Get the latest updates as we post them — right on your browser

. Last Updated: 07/27/2016

Oil Export Earnings Up 130% on High Prices

The nation’s earnings from crude oil exports, a main source of revenues, rose more than 130 percent in the first half of the year compared to last year, reaching $11.15 billion, a news report said Tuesday.

The jump in revenues was largely due to an increase in world oil prices, as the volume of domestic oil exports was up only 2.4 percent to 64.37 million metric tons, compared with 62.86 million metric tons during the same period last year, according to customs figures cited by Interfax.

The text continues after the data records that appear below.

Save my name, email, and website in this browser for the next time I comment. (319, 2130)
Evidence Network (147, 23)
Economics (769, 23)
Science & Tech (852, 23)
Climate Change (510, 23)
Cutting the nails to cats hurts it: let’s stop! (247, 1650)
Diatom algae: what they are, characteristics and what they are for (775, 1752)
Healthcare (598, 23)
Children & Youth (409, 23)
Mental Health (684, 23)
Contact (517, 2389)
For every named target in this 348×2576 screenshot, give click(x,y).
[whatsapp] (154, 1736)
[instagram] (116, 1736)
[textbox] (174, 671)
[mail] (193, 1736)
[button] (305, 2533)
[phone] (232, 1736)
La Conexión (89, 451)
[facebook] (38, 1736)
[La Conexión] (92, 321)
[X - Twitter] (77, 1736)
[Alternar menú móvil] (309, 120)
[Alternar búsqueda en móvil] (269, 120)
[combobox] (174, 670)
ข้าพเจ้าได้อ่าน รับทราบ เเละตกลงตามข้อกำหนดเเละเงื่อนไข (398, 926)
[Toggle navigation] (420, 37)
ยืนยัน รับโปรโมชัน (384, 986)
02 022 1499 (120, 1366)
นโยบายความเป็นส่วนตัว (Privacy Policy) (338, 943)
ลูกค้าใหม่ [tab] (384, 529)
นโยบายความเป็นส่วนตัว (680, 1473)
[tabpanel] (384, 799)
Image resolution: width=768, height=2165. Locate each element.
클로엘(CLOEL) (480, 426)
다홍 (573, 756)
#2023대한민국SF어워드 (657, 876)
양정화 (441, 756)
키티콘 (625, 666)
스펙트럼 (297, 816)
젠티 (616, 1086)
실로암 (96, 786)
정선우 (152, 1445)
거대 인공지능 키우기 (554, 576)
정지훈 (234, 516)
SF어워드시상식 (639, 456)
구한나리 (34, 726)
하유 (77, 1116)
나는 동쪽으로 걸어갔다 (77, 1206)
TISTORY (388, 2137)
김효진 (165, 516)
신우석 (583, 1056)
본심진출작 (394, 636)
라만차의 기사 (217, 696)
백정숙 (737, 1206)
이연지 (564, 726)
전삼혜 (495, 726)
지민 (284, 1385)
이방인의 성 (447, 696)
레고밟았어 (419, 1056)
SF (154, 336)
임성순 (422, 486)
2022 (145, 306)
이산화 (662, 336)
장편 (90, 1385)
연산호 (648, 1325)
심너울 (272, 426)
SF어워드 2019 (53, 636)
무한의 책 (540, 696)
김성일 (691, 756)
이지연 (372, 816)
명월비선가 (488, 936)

Oil and natural gas make up 40 percent of domestic exports, and the rise in world oil prices has been a major boost to the economy in recent months. But foreign lenders have repeatedly criticized the government for allowing the economy to depend heavily on the fluctuations of oil prices and have urged structural reforms.

The country’s largest oil customers are Germany, which bought 10.18 million tons, Poland, with 8.76 million tons, and Italy, with 7.75 million tons.

Budget revenues from income taxes were also up in the first half of the year, reaching 70.1 billion rubles ($2.5 billion), or 52 percent more than during the same period in 1999, said Deputy Tax Minister Dmitry Chernik, Interfax reported.

Meanwhile, a draft 2001 budget to be submitted by the Finance Ministry to the Cabinet next week envisages a primary surplus of 4 percent of gross domestic product, or 310 billion rubles, Interfax reported. The primary surplus results from revenues minus spending before foreign debts are paid.

Overall, the budget draft sets out zero deficit, with revenue and spending both at 1.2 trillion rubles ($43.3 billion), the report said. It budgeted an annual inflation rate of 12 percent. This year’s budget calls for 18 percent inflation, but analysts expect the year’s rate will likely be higher.